Siemens is reaping the benefits of using vibration monitoring to pick up signs of wear to the bearings of train traction motors. Stuart Nathan reports
Keeping Britain’s trains running is a concern close to the hearts of a very large proportion of the working population and Siemens, supplier of many of the trains on the UK’s rail network, takes it very seriously. Condition monitoring is an important part of the toolkit.
The company has recently begun using an innovative technique to pick up signs of wear to the bearings of its train traction motors, enabling it to overhaul the motor before it breaks down and saving both time and money.
’If we can detect signs of wear to traction motor bearings, we can repair or replace that motor at our own convenience before more significant damage occurs,’ explained Peter Ridgway, production support engineer at Siemens Mobility, Rolling Stock. ’The cost of repairing a damaged traction motor would be many times the cost of a standard overhaul.’

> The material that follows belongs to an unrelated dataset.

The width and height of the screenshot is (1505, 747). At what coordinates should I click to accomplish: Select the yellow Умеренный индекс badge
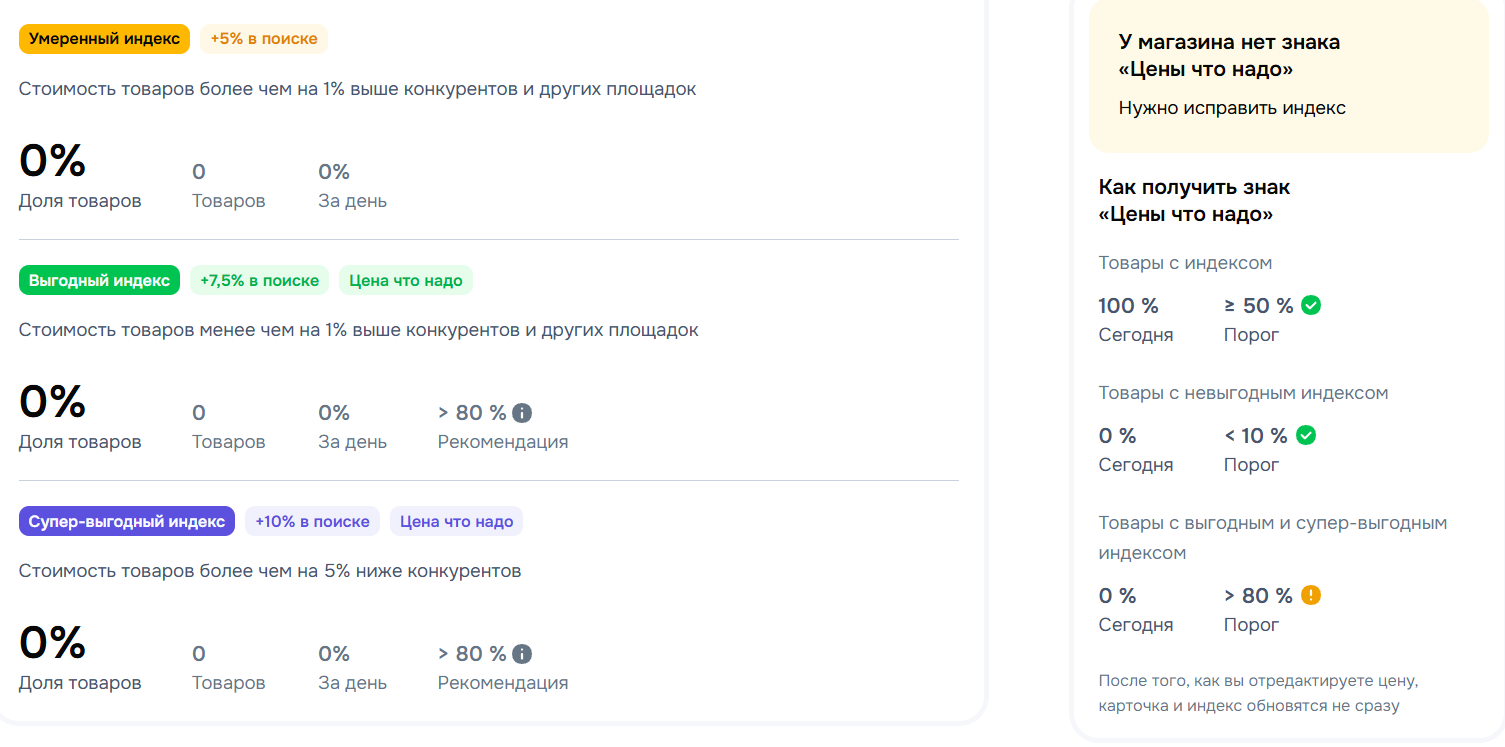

The method used by Siemens is vibration monitoring, which is becoming more widespread within the industry. The company turned to specialist Schaeffler - which Ridgway found on an Internet search - to solve a problem that had arisen in the traction motors of its Desiro electrical trains.
Desiro trains normally comprise four coaches, each with two bogies that hold two axles. On each train, eight axles are driven via their own asynchronous traction motor.
If we detect signs of wear to traction motor bearings, we can replace that motor at our own convinience
Peter Ridgway, Siemens Mobility
’In theory, these traction motors have a service life approaching a million miles before they need overhauling, but we were experiencing some bearing issues earlier than this,’ Ridgway explained. He needed to find a way to monitor the condition of the traction motors to predict how long they would remain operational, so that overhauls could be scheduled and unexpected breakdowns avoided. Schaeffler UK’s engineering manager Steve Lacey was at first not sure that vibration monitoring was the appropriate technology for this. ’It only works when you can find a specific and characteristic vibration that you can relate directly to the condition of a particular component,’ he explained. ’So I had to take my equipment along to Siemens’ workshops and see whether I could find anything suitable.’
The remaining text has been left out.